What happens when first grade students are asked to make connections, given some chalk, a sidewalk, a simple drawing, some rocks and a garden? The answer is: an enthusiastic rendering of new ideas about how the world works.
At Borton Magnet School, Molly Reed, Outdoor Learning Coordinator, brought a group of first graders out to the school’s garden to help maintain various projects in progress. What also resulted was an impromptu lesson about garden health.
What does it mean for our garden to be healthy?
How do we know it’s healthy?
What increases the garden’s health and what decreases it?
Blank stock-flow templates and behavior-over-time graphs were painted directly on the sidewalk there, just waiting for students to think about the dynamics and interconnected nature of the garden. Rocks and chalk were standing by. The stock became “Garden health” and the flows increased and decreased that health.Students chose rocks painted with words of different garden parts, placed them near the inflow or outflow, and drew cause-and-effect arrows. They showed that some “rock elements” directly affect the increase of garden health, such as sunlight. Some rock elements affect one another, such as the worms affect the soil [quality], which increases the health of the garden. Other rock elements affect the decrease of garden health, such as animals that eat plants.
The “big question” about feedback came then; it’s a question that teachers sometimes wonder whether their young students can understand. “How does the stock affect other parts of the system?”
Can students understand this concept of feedback in a stock-flow map? That is, can they represent how a particular stock affects other parts of the system they’re drawing? The only way to find out is to be willing to take a leap, to put a question about feedback out there, and see how students respond. Questions like:
“How does the health of the garden affect other parts?”
“What happens if you have a really healthy garden; what will that affect?”
Without any additional prompting, one girl immediately described a connection between the stock of garden health and the worms. She drew an arrow to represent her idea. So the healthier the garden is, the more worms there will be. Another student saw a connection between health and soil, adding on another arrow to show his idea.

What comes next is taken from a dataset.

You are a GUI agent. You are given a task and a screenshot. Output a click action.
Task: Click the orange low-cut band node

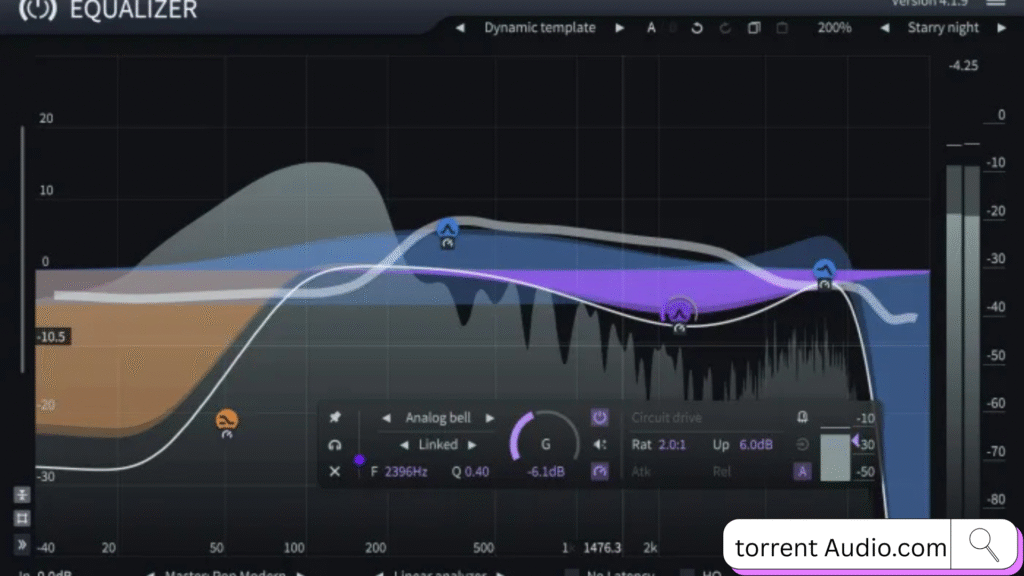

So given the chance, the short answer is a resounding yes! Students can take the next step beyond seeing what increases and decreases a stock. They can indeed realize that the stock is also an important part of the system that affects other parts, thus illustrating the feedback relationships that exist in their garden.
The next challenge: can young students see the feedback loop they created in the stock-flow map and then draw it out as a causal loop? That’s a “big question” for another day.